Things no one knows. Hirokazu Koreeda’s «Nobody Knows»

[This is a translation of a previous article about Hirokazu Koreeda’s movie Nobody Knows (2004)]

One afternoon, in a moment of pause from the activities of a summer camp, a child proposed me to play a game, telling each other a secret.

“Once,” he whispered to my ear, “I made a map”.

At that point I kept silent for a few seconds, as if I was waiting to hear the rest of the story, and as it often happens to me while talking to children I ended up repeating his last syllables in the form of a question. The child, then, explained to me that it was a complete and very accurate map of his house, and that no one else knew of its existence: more than the words he used, however, it was the tone of the voice communicating an emotion that I recognized in him perhaps for the first time, and I could call distinctive of the rare moments in which a person reveals himself, as if by magic, through something that he considers really important.

How to justify the sense of disorientation I felt in that situation? I did not have in mind any secret to tell the child, but above all I understood that my concept of secret was something incompatible with the beautiful image given to me as a gift by my little partner, since it defined in the first place not something really important and revealing of the self, but something shameful that it’s better to keep hidden.

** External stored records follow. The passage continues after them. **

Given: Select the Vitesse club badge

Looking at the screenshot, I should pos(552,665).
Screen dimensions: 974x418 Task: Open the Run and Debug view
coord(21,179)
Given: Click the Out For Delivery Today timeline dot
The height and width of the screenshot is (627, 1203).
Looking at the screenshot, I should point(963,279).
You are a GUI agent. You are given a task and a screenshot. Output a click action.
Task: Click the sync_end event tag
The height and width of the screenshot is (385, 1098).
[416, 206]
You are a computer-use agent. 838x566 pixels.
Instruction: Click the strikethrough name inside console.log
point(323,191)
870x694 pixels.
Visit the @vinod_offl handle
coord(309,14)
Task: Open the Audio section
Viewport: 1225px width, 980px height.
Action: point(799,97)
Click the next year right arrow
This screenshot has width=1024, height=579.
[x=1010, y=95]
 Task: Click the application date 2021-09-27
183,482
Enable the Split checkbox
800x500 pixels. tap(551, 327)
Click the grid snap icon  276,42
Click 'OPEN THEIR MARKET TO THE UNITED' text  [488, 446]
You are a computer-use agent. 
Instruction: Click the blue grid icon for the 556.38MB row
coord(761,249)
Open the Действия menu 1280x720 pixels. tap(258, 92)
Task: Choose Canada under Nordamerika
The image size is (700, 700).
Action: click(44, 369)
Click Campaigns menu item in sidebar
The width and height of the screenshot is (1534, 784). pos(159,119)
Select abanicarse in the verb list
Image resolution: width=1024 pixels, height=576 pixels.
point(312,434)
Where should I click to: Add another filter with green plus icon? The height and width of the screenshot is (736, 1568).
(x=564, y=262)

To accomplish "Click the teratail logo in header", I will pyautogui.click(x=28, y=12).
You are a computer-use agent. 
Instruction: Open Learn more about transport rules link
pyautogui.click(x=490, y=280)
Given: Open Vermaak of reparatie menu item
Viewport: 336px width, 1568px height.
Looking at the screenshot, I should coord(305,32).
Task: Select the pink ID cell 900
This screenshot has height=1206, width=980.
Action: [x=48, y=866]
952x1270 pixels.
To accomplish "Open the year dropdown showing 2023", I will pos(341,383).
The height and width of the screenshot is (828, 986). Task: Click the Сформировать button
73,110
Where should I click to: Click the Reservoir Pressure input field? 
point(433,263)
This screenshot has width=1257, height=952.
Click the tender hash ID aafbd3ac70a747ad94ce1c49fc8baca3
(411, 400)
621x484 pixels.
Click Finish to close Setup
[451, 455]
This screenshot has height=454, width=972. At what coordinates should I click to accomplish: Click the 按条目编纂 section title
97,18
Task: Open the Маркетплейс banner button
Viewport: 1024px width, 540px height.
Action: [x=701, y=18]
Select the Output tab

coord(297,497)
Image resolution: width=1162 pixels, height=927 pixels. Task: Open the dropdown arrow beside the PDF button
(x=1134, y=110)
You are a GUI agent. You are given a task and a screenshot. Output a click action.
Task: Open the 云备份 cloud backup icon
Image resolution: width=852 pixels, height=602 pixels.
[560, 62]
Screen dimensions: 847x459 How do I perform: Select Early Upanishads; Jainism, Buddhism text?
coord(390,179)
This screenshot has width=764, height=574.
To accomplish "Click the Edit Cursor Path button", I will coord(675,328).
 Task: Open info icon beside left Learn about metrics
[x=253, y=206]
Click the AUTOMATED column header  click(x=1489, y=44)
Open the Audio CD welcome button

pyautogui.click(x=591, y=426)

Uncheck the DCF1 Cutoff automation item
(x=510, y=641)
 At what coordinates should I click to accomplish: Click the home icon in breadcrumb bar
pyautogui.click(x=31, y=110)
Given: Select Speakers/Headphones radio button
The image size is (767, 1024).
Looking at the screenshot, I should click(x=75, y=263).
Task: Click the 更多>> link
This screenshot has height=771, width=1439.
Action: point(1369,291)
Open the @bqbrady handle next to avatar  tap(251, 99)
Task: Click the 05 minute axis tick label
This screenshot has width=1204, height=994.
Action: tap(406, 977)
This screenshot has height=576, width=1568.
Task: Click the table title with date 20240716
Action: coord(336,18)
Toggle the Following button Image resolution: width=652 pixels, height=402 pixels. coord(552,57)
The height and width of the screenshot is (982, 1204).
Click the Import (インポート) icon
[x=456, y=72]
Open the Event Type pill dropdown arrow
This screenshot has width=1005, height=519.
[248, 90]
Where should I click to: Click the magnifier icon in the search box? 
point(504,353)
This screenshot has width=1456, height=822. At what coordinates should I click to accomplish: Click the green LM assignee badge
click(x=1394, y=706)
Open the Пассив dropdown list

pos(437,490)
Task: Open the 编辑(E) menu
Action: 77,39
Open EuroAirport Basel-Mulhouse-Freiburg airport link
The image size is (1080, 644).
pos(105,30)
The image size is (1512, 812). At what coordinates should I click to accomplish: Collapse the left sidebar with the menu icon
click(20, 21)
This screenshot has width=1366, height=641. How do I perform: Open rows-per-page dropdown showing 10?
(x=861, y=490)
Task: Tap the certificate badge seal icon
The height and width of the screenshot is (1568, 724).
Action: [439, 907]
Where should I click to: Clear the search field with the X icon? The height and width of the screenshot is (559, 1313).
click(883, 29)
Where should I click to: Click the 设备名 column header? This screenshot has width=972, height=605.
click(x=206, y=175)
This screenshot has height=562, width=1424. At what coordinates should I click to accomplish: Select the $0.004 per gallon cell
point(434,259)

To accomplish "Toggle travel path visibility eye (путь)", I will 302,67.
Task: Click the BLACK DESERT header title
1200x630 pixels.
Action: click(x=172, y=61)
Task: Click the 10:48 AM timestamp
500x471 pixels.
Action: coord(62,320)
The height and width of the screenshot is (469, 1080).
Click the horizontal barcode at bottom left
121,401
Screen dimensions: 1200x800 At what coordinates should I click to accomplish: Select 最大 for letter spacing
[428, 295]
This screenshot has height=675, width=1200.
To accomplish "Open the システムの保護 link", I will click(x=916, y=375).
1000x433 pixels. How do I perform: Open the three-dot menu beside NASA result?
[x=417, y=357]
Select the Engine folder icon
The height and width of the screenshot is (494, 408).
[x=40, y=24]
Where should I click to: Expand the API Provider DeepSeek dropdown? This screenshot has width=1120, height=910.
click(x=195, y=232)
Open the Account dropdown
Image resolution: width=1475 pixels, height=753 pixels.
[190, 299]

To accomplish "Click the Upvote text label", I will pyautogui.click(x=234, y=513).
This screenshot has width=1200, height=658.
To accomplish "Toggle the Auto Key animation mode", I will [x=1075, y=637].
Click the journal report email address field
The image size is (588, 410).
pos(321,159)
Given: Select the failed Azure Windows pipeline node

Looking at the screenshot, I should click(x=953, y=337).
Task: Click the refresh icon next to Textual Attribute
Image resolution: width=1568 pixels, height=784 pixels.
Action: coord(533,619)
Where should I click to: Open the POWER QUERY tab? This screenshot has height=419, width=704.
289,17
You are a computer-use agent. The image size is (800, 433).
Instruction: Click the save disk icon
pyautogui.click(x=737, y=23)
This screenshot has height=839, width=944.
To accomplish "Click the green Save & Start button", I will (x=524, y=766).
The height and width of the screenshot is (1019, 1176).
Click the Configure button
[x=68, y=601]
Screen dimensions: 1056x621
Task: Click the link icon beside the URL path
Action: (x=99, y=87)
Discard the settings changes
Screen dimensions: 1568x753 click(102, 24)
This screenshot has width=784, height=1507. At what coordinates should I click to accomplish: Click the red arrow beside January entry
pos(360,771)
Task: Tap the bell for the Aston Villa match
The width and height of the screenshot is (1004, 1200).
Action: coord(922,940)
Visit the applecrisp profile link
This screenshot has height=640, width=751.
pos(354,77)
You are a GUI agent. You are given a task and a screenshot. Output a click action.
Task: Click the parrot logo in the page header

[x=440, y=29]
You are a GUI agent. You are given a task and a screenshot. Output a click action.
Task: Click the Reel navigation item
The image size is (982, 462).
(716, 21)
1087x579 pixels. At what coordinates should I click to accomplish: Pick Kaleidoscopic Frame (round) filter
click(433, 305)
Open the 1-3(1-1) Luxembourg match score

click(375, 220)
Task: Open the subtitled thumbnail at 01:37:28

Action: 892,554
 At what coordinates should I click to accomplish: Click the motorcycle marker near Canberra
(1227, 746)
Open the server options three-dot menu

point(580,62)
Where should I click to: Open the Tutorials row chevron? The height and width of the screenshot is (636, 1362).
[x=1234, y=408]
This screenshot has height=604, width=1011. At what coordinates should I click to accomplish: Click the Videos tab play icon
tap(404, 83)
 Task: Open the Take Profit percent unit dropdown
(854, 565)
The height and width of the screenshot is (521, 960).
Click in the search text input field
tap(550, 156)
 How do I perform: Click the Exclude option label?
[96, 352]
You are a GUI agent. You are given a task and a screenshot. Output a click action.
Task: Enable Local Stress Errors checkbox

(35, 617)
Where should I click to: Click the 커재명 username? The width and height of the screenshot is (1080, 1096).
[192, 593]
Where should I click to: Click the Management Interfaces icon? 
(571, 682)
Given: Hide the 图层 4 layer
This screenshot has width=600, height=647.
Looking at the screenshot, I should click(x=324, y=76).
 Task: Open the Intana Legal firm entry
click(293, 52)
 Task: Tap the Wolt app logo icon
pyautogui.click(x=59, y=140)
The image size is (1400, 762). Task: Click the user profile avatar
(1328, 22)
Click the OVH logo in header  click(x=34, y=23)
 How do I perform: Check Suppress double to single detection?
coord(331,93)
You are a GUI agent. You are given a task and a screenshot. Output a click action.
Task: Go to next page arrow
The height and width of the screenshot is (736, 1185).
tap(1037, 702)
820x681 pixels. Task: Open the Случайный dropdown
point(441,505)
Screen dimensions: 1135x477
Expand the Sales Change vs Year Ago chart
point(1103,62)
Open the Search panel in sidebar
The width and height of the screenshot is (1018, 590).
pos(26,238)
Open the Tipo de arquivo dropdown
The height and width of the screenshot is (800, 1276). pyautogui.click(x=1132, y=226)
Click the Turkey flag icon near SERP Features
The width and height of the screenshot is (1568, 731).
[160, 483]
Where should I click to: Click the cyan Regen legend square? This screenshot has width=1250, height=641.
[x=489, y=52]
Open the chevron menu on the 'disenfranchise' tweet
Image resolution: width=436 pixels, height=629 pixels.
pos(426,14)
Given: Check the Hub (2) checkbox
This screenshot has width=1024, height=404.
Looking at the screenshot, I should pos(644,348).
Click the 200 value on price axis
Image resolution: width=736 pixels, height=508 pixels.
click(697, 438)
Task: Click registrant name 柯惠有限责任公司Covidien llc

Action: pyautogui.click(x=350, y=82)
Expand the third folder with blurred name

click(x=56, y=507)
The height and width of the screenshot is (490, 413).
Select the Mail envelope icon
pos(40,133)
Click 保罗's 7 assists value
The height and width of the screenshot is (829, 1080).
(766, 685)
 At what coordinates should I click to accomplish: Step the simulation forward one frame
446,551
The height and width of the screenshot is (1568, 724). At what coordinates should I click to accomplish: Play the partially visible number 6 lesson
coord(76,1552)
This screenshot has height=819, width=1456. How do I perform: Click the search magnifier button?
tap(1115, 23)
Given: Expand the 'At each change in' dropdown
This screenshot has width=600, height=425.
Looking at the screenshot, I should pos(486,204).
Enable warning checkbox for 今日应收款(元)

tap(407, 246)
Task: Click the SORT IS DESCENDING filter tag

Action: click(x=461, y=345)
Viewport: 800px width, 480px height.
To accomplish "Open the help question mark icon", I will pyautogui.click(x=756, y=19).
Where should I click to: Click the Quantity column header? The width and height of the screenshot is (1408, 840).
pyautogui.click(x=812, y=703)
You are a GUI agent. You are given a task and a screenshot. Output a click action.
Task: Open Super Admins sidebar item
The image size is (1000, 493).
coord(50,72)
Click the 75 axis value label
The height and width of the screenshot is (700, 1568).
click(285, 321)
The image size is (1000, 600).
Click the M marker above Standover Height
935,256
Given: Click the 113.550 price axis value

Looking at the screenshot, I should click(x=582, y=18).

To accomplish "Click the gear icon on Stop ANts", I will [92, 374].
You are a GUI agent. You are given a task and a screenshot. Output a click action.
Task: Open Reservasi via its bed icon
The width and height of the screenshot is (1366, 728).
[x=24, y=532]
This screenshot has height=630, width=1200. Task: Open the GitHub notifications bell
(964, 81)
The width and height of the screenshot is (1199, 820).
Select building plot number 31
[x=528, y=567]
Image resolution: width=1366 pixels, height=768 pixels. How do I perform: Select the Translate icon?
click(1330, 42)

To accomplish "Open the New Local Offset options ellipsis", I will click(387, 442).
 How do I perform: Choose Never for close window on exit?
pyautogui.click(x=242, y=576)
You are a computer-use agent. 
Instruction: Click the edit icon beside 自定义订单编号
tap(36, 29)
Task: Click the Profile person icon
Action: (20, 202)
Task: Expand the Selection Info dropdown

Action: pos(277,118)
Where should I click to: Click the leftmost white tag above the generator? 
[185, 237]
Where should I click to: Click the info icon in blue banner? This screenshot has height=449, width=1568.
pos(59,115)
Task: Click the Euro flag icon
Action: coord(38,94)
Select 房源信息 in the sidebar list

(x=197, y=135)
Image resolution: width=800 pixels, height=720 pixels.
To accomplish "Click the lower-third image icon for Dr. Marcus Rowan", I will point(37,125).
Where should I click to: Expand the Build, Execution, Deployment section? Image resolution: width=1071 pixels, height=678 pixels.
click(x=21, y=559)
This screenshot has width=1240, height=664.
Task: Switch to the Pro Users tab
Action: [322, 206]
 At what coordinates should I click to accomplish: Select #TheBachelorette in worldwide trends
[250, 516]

I don’t think it was by chance that the memory of that moment triggered immediately after the vision of Nobody Knows by Hirokazu Koreeda, because it is a movie that masterfully solves the problem of how to stage a story of childhood and secrecy. In 2004, when the movie was presented at Cannes, Japan had perhaps succeed removing from the surface of its collective memory a sad news story dating back to 1988, when four children were abandoned by their mother and forced to survive for months in an apartment in Tokyo, hidden from the world and ignored by their neighbours. Taking inspiration from such a terrible story, Koreeda did not want to provide a truthful representation of it, but a particular reimagining: moving the facts in the present allowed him to show them in a different light, like something that goes beyond the simple news event and becomes expression – in the fragments of a secluded, silent and invisible childhood – of a truly radical urgency.

For the viewer addicted to the language of TV news it is an unsettling choice, based on the adherence to an internal point of view that coincides with the gaze of children, and in particular of the older brother, the twelve-year-old Akira (portrayed with a superlative performance by Yūya Yagira, awarded at Cannes as the best actor). Moreover, if it’s true that “nobody knows”, the choice to dismiss the outlook of those outside, as well as being a coherent directorial option, meets the need to observe the tragedy with new eyes, seeking in its secret not so much what is the source of pain and shame, but rather the germs of a tangible treasure that resides in the small things.

The way children learn to live in the house and then in the neighbourhood, their dreams for the future despite all daily disappointments, the search for friends to play with, the thousand signs that through the movie contribute discreetly to outline their own singular and communitarian identity… In this sense, when the director spoke of a desire to “document” that pushed him to continue filming for almost a year, it is not surprising that he was referring to a type of loyalty that he himself learned to chase, in his first work as a director, just closely with a class of elementary school children (Lessons from a Calf, 1991).

Thinking of a technique, as well as the result of a directorial sensitivity that has matured over the years, would be however reductive: both of them, in fact, imply a much more difficult quality to internalize, namely the willingness to give voice to childhood by remaining silent to better listen to what it has to say, without forcing its expression and actually assuming even a single word, or the same silence, as something meaningful. In this way, we discover that Akira avoids turning to social services for he doesn’t want to separate from Kyōko, Shigeru and Yuki, and therefore the almost ritual regard with which he celebrates birthdays and feast days, going so far as taking the place of the mother or Santa Claus, is a sincere tribute to the idea of ​​a family and a childhood impervious to the indifference of the world, whose strength lies exactly within the things no one knows.